EXERCISES TO COMPLETE:
• A. Answer these questions from the passage below about Canadian winter, one line each:
(i) After leaving the grocery cart in the parking lot lane, how does the writer load the groceries?
(ii) What did the writer warn the husband about after they first moved back to Canada?
(iii) How did the husband sprain his ankle?
• B. Carry on the passage below about Canadian winter, picking up right after its final sentence.

PASSAGE SHOWN:
Start of Block

Getting groceries means braving the biting cold with your over-full shopping cart, just you and the cart against the forces of nature, until you finally have to abandon it in the middle of the parking lot because it won’t push through the snow any longer. So you leave it there, right in the middle of the lane, and back your car up to it to load up the groceries. Why has no one invented the All-Wheel-Drive grocery cart yet?
When we first moved back to Canada, I warned my husband that it would take a couple years for him to adjust and get used to the cold winters. In retrospect I can see I was lying in a delusional, I wish-it-were-true kind of way. Canadians who have lived their whole lives here never get used it.
And all this wouldn’t be so bad, if it winter didn’t last almost 6 MONTHS A YEAR!
Did I mention my husband sprained his ankle yesterday, slipping on glare ice while getting into his car after work?

End of Block

DATA PROVIDED:
Start of Block

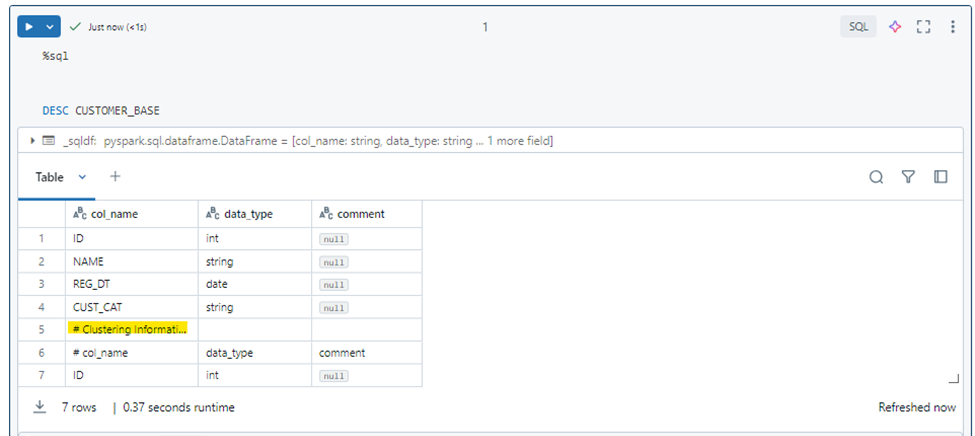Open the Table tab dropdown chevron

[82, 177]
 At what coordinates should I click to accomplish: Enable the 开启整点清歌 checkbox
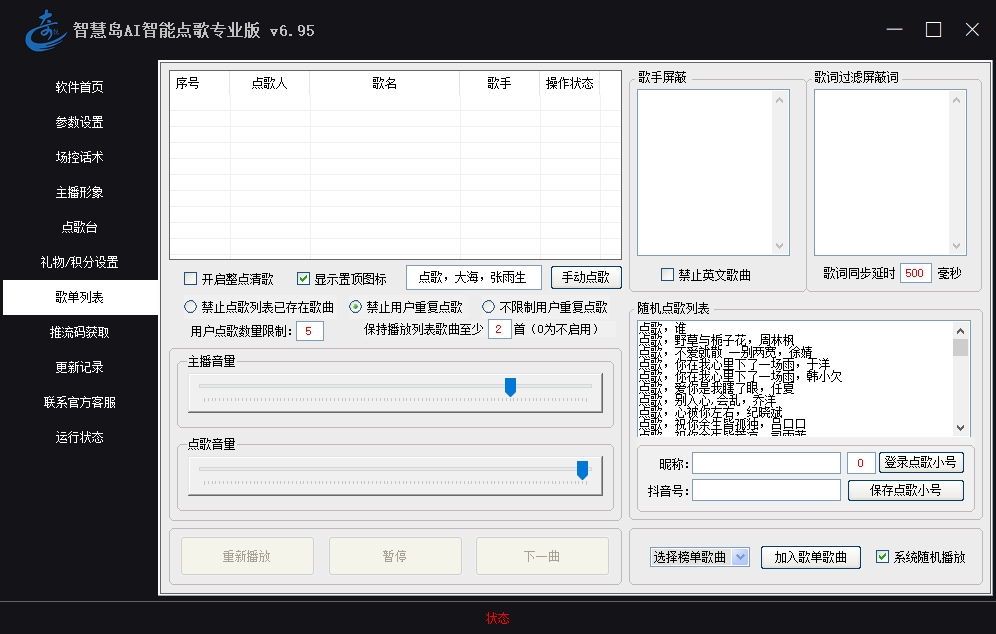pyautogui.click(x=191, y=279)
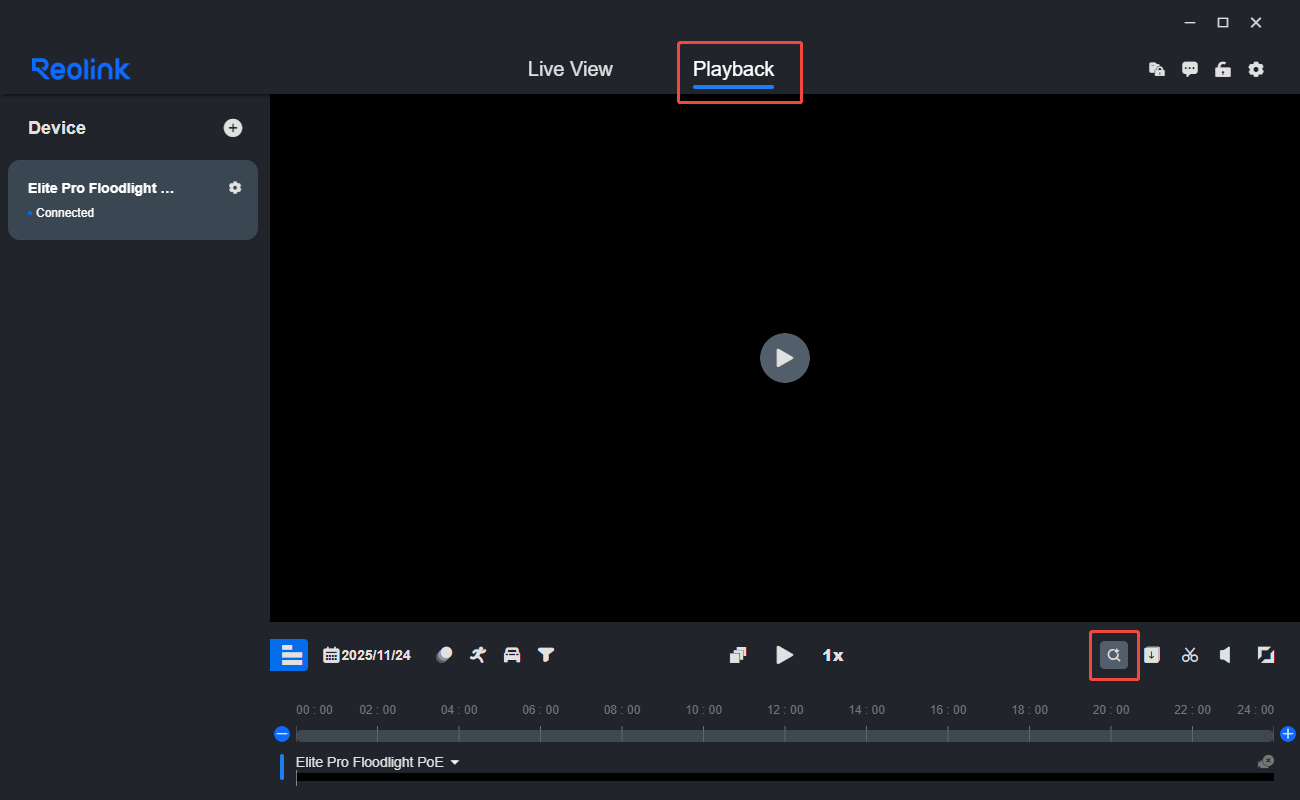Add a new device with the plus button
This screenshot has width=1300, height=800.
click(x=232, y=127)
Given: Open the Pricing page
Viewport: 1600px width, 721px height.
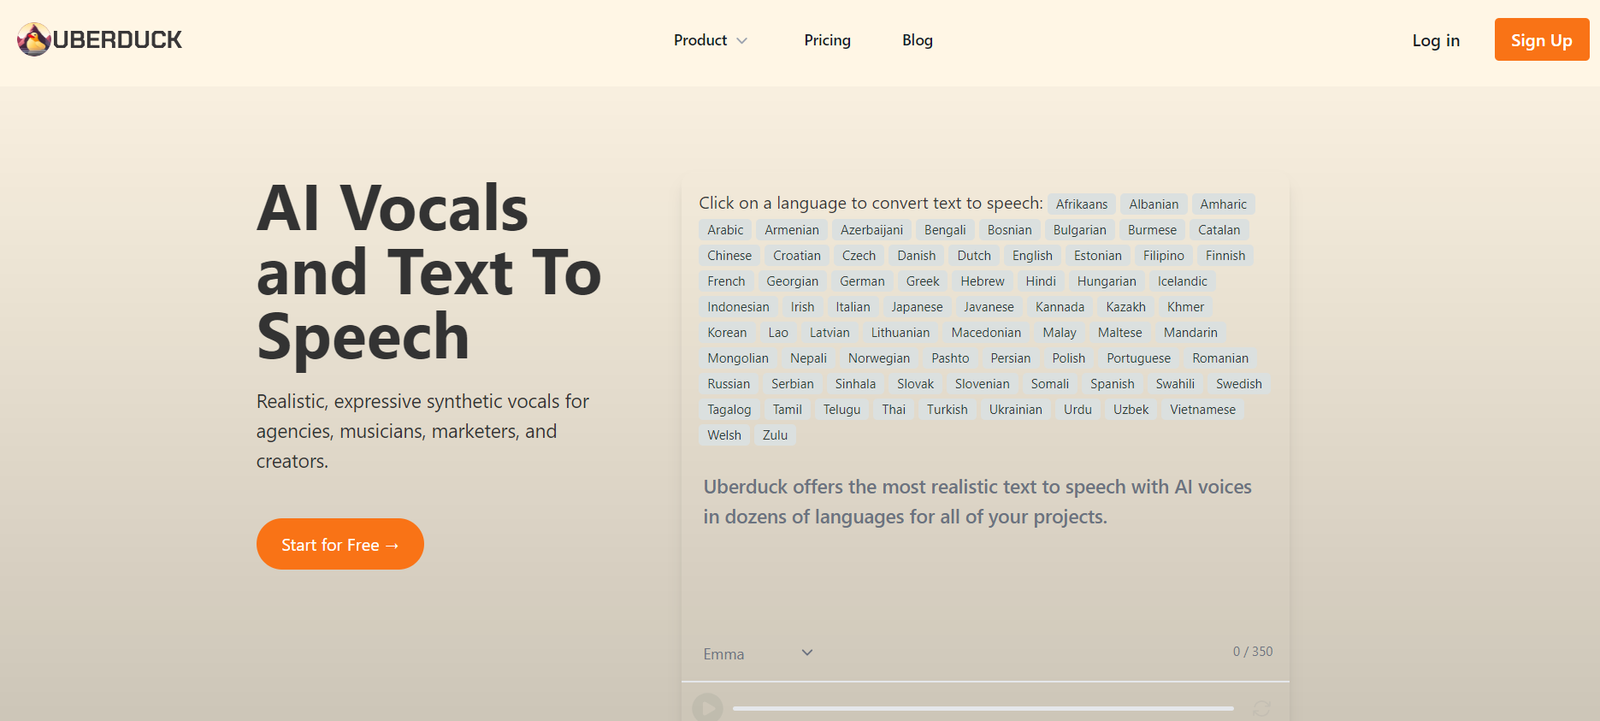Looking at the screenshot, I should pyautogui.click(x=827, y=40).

End of Block

OUTPUTS FOR THE TASKS:
• A.
(i) The writer backs the car up to the cart to load the groceries.
(ii) The writer warned that it would take him a couple years to adjust to the cold winters.
(iii) He slipped on glare ice while getting into his car after work.

• B.
So my point is, I was doing really, really well at not complaining about winter this year. It is now March the 2nd, and the first time I have complained since winter started last November. It is -21 outside. And we’ve had about 82 feet of snow. I know I have nothing to complain about, it definitely could be a lot worse. I could look at the bright side – as long as it is still freezing, those maniacal, flesh-hungry wasps and their blood-thirsty, West Nile infected, comrades the mosquitoes will stay cryogenically preserved. But I haven’t seen the sun in a few days so it isn’t possible for me to look at the bright side.
What I can start look at it, however, is Expedia. And a ticket out of here. In the next hour, please and thank you.
Scr*w you Old Man Winter, and the curling broom you flew in on!